What is expected
Reproduce word for word the lines between the one containing "This screenshot has" and the end of the entries below, both inclusive; leave out pictures.

Material shown
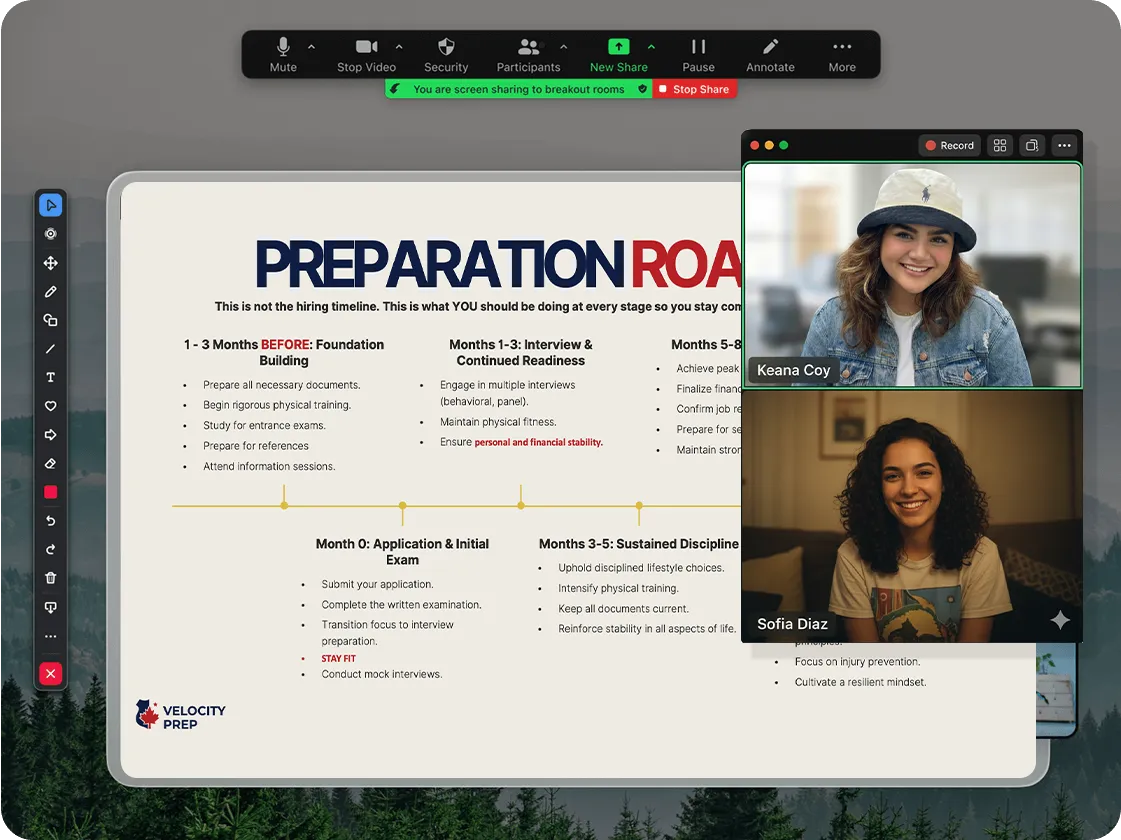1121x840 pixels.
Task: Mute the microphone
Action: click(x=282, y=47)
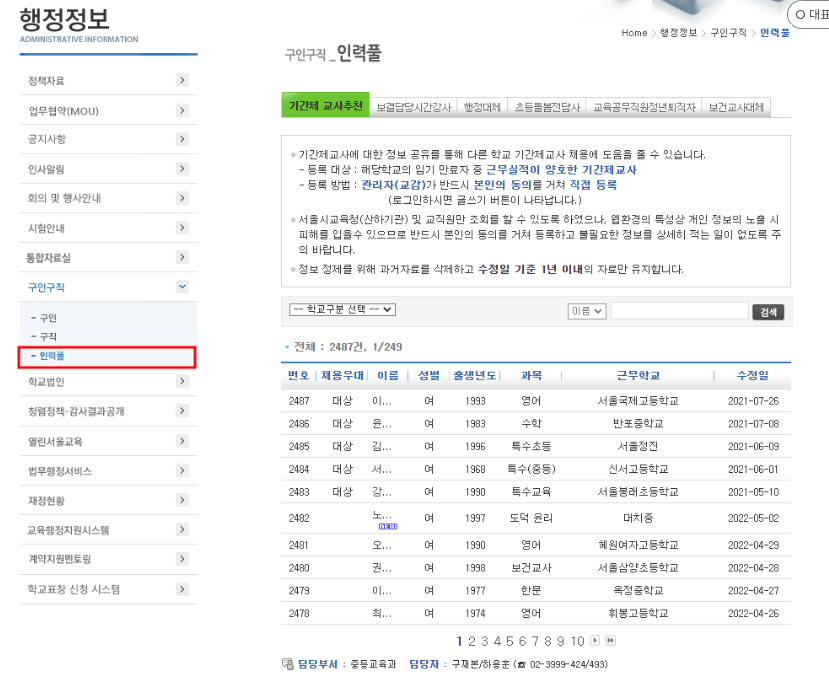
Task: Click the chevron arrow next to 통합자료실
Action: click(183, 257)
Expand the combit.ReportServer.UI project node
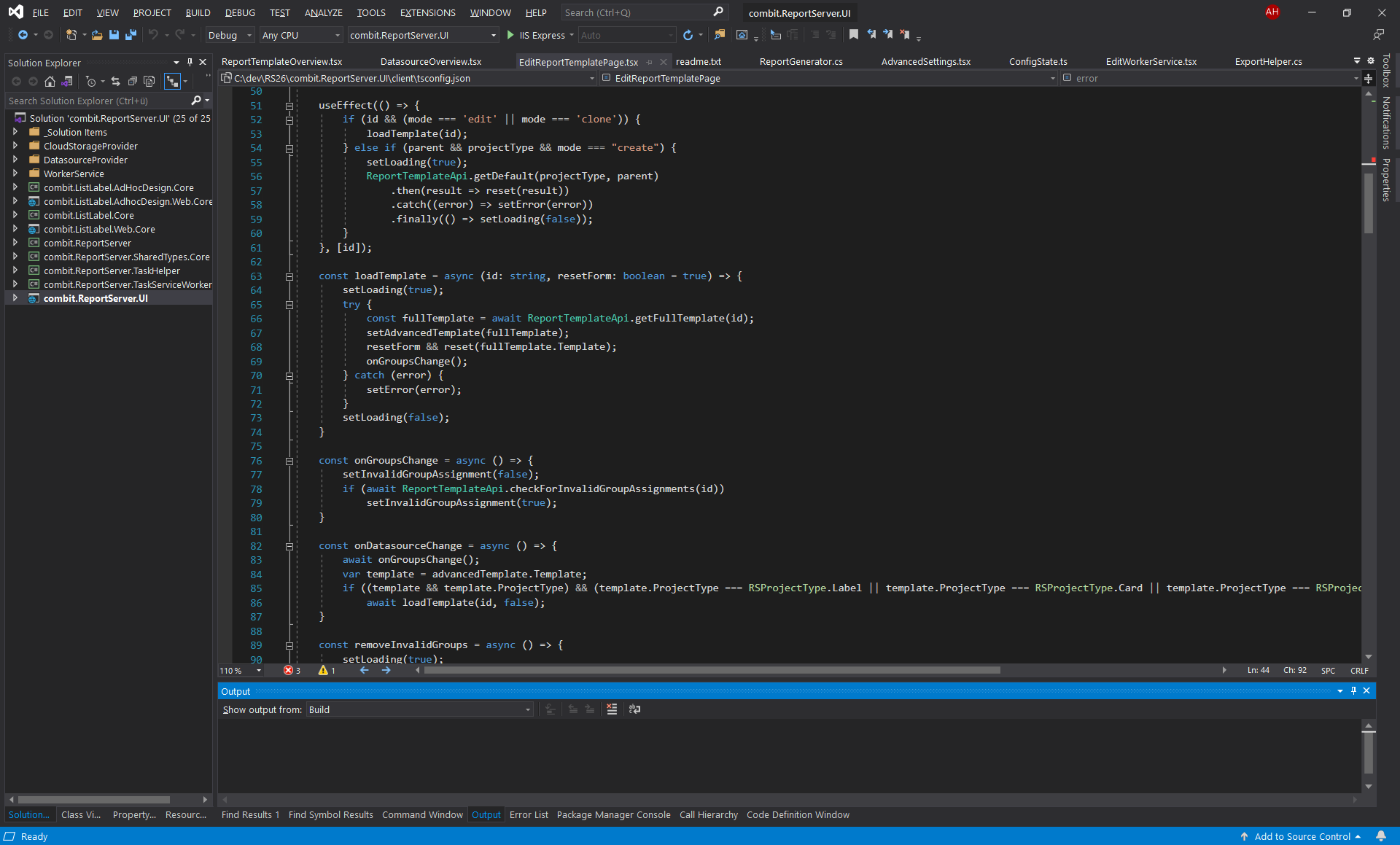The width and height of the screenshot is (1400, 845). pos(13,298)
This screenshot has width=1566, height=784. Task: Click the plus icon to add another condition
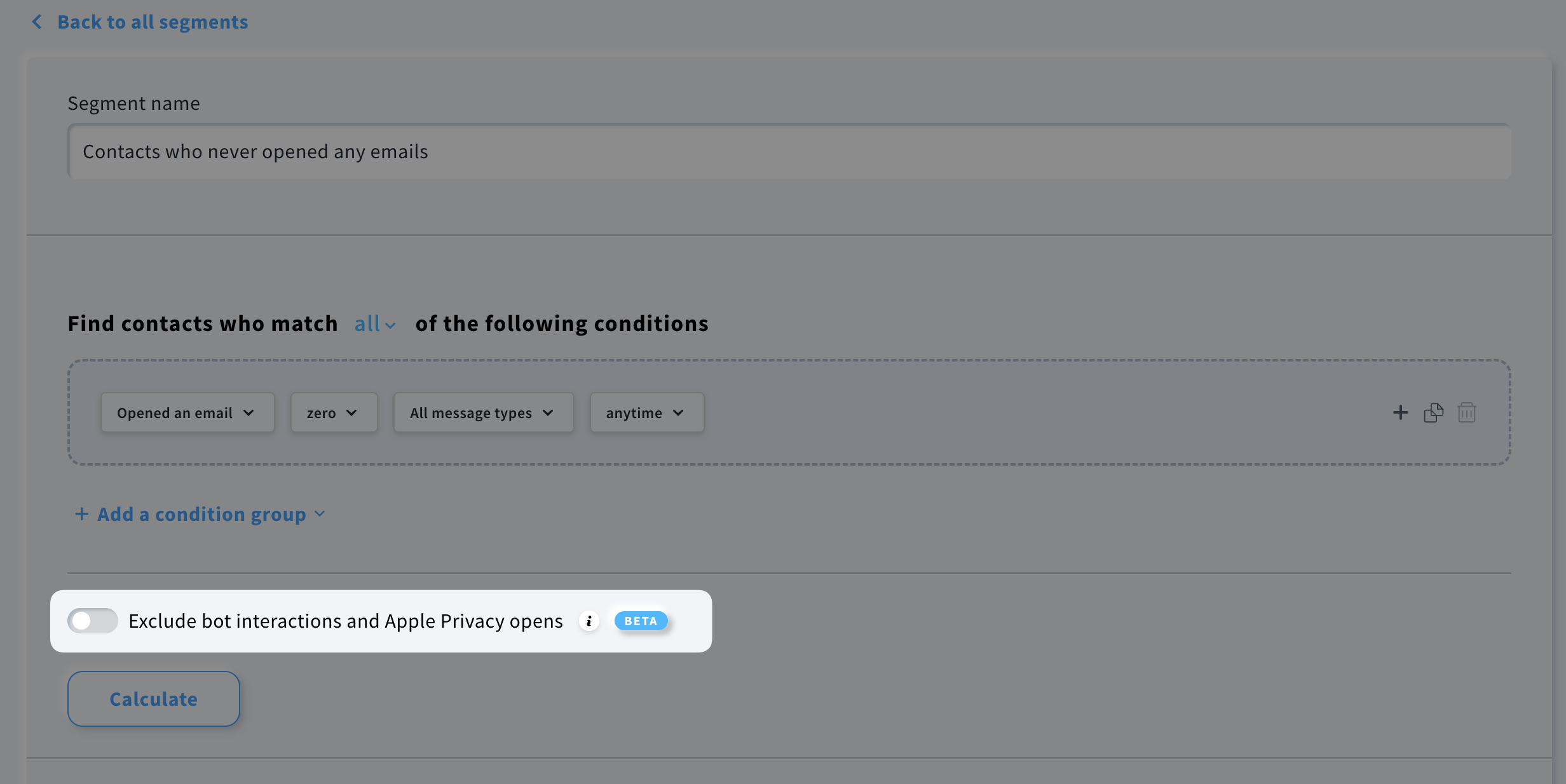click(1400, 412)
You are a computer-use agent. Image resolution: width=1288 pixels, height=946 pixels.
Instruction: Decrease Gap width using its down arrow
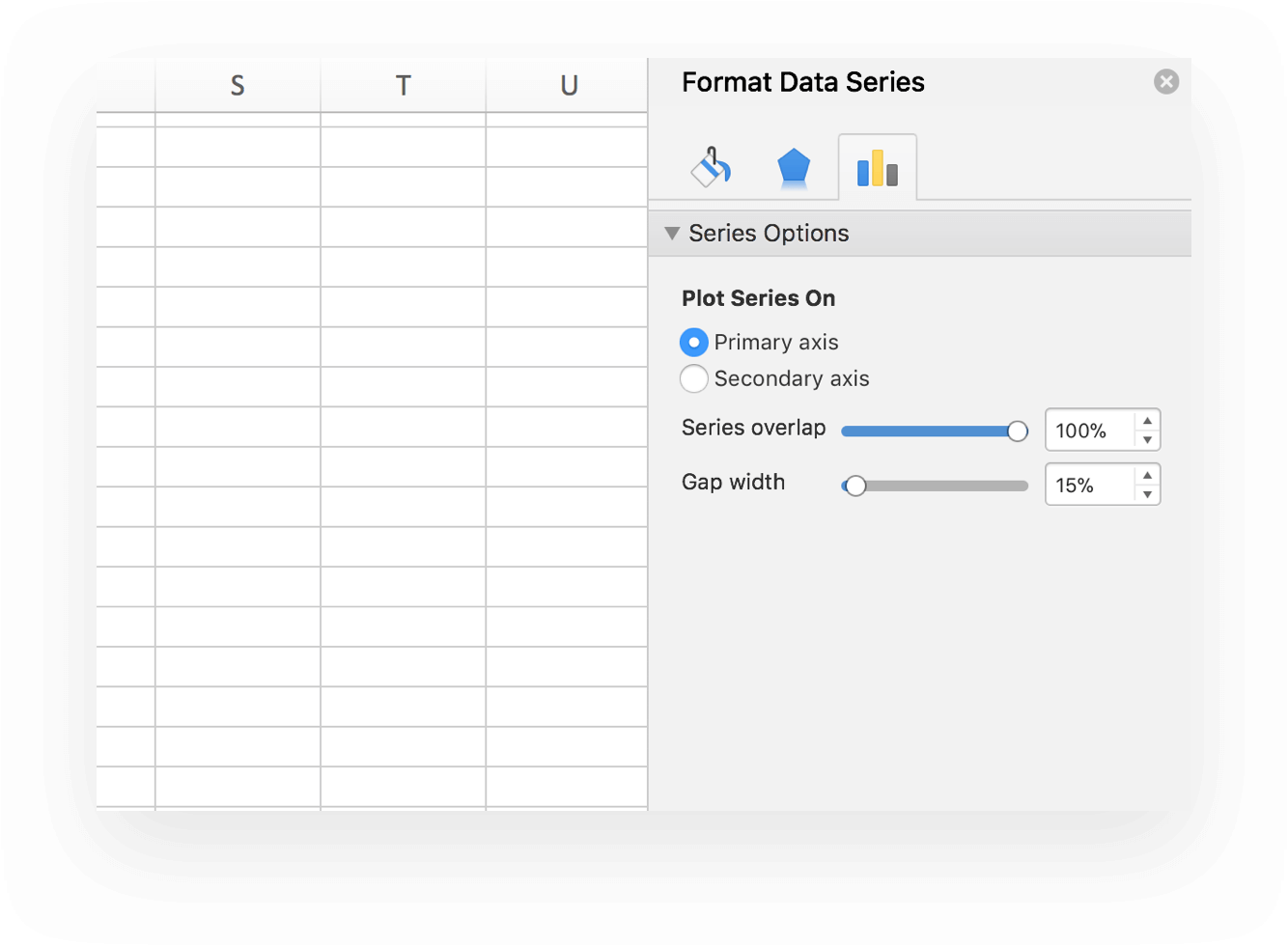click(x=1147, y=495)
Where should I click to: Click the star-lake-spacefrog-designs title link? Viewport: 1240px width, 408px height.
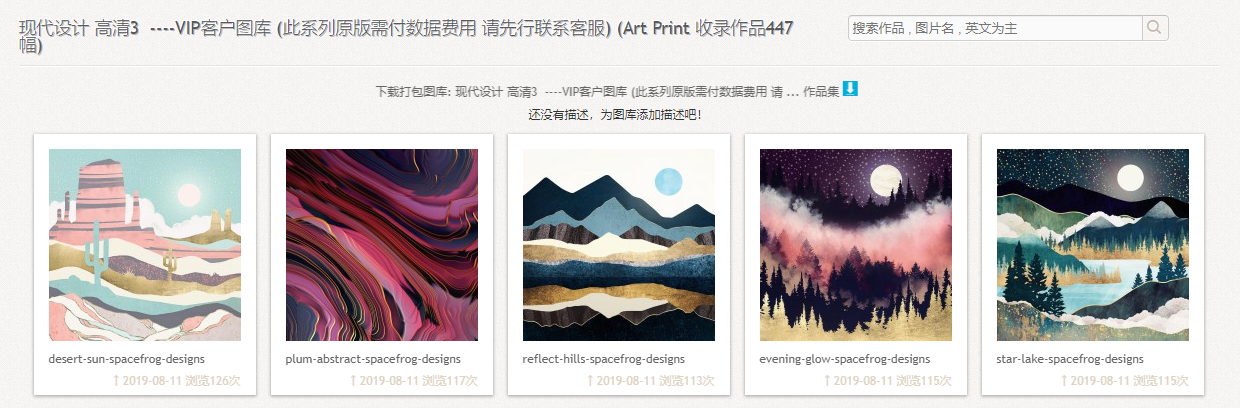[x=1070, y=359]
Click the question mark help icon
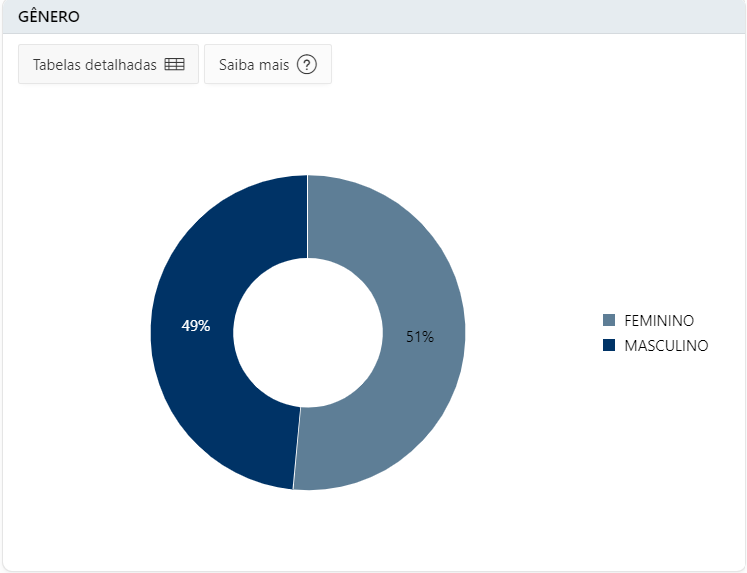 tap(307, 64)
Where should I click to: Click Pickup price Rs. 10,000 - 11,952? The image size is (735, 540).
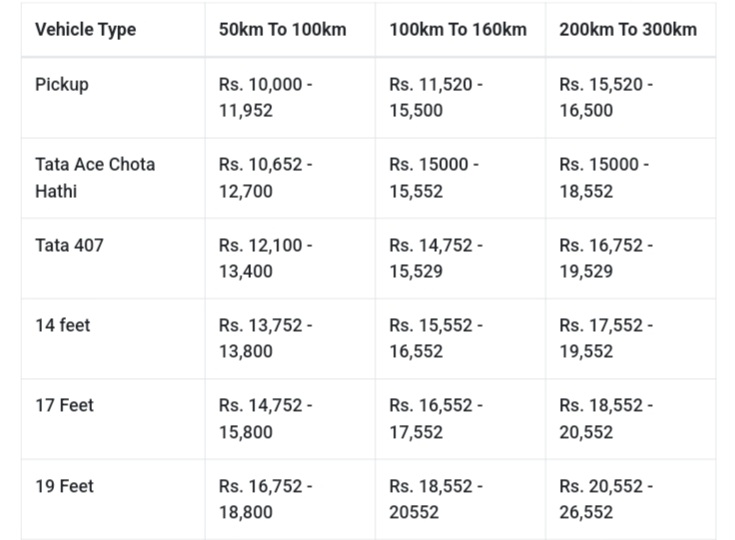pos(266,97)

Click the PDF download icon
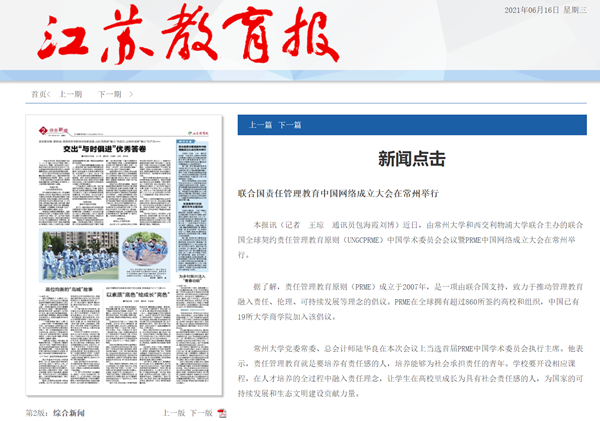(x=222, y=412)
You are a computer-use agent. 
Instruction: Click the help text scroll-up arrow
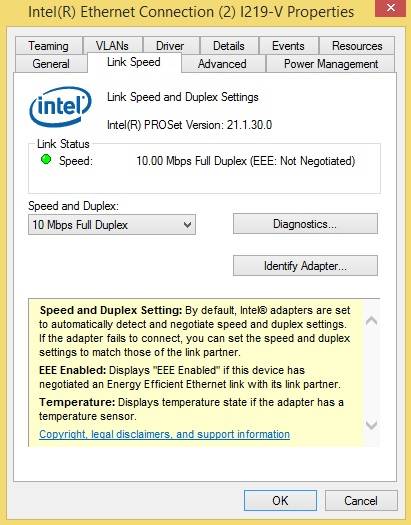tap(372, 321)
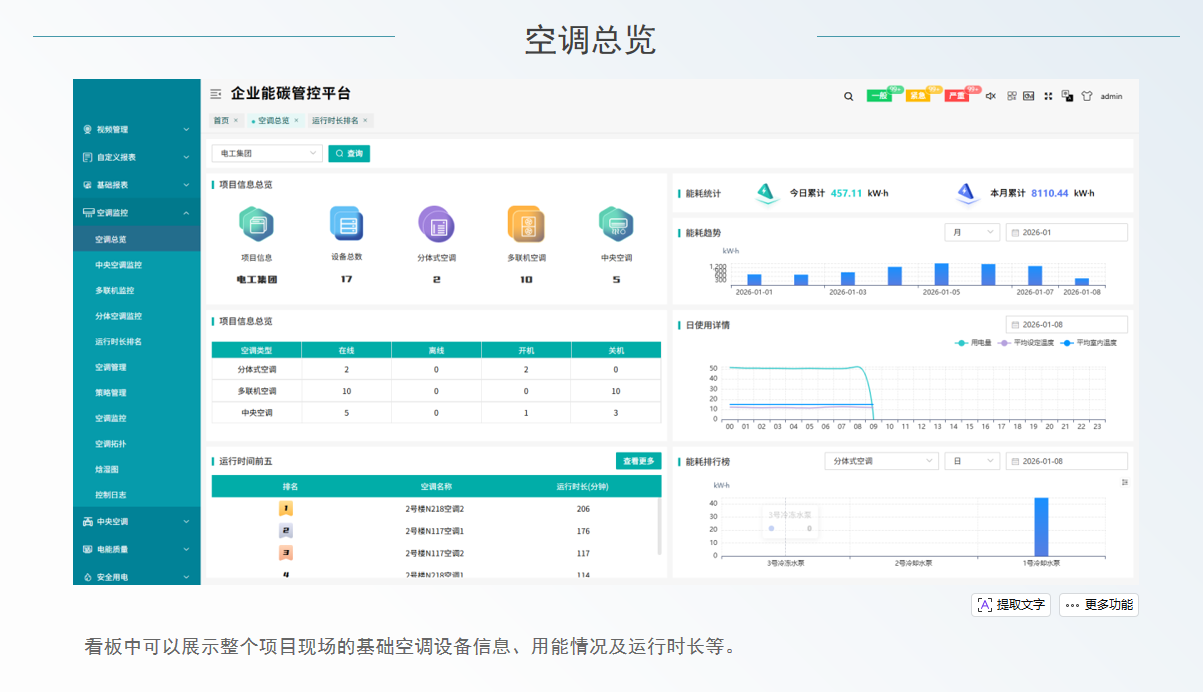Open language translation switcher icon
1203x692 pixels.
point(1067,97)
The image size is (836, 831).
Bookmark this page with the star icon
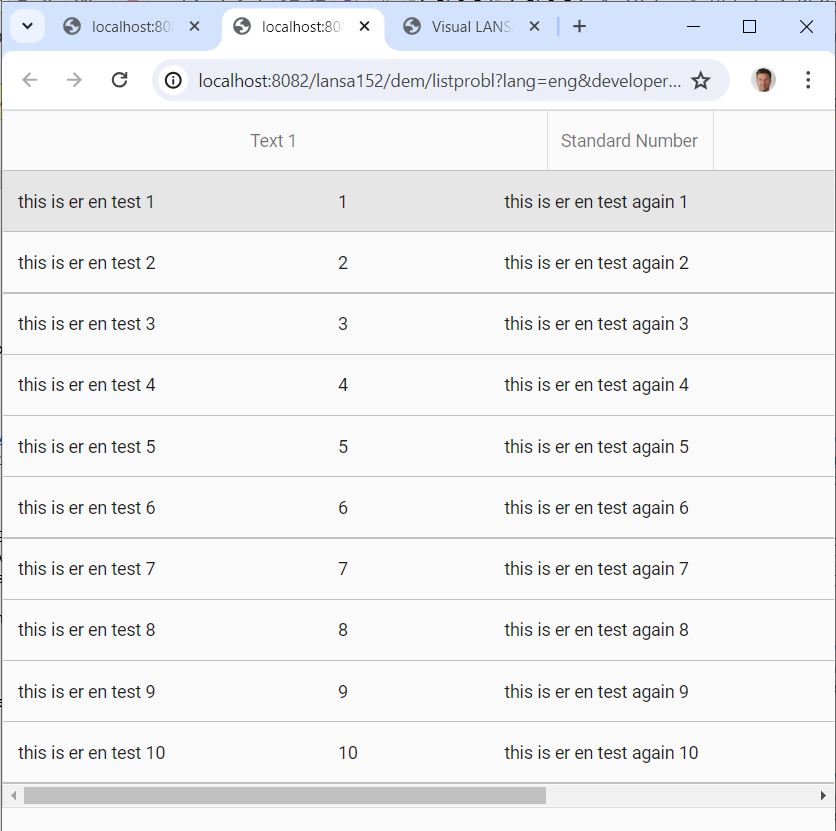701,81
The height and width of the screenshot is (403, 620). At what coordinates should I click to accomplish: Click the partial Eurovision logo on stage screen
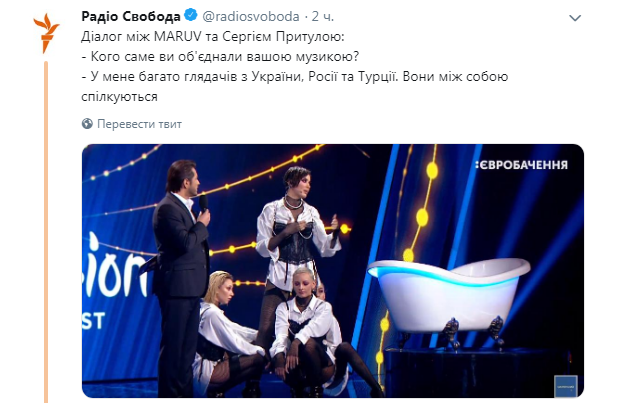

Written solution
This screenshot has width=1566, height=784. Task: Click the plus icon to add another condition
click(1400, 412)
You are a computer-use agent. Image resolution: width=1288 pixels, height=946 pixels.
Instruction: Decrease Gap width using its down arrow
click(x=1147, y=495)
Where should I click to: Click the star-lake-spacefrog-designs title link? Viewport: 1240px width, 408px height.
[x=1070, y=359]
Click the question mark help icon
 tap(307, 64)
Where should I click to: Click Pickup price Rs. 10,000 - 11,952? The image size is (735, 540).
pos(266,97)

Click the PDF download icon
(x=222, y=412)
You are a computer-use agent. 
Instruction: Click the help text scroll-up arrow
tap(372, 321)
Open language translation switcher icon
1203x692 pixels.
point(1067,97)
The image size is (836, 831).
Bookmark this page with the star icon
701,81
The height and width of the screenshot is (403, 620). At what coordinates should I click to accomplish: Click the partial Eurovision logo on stage screen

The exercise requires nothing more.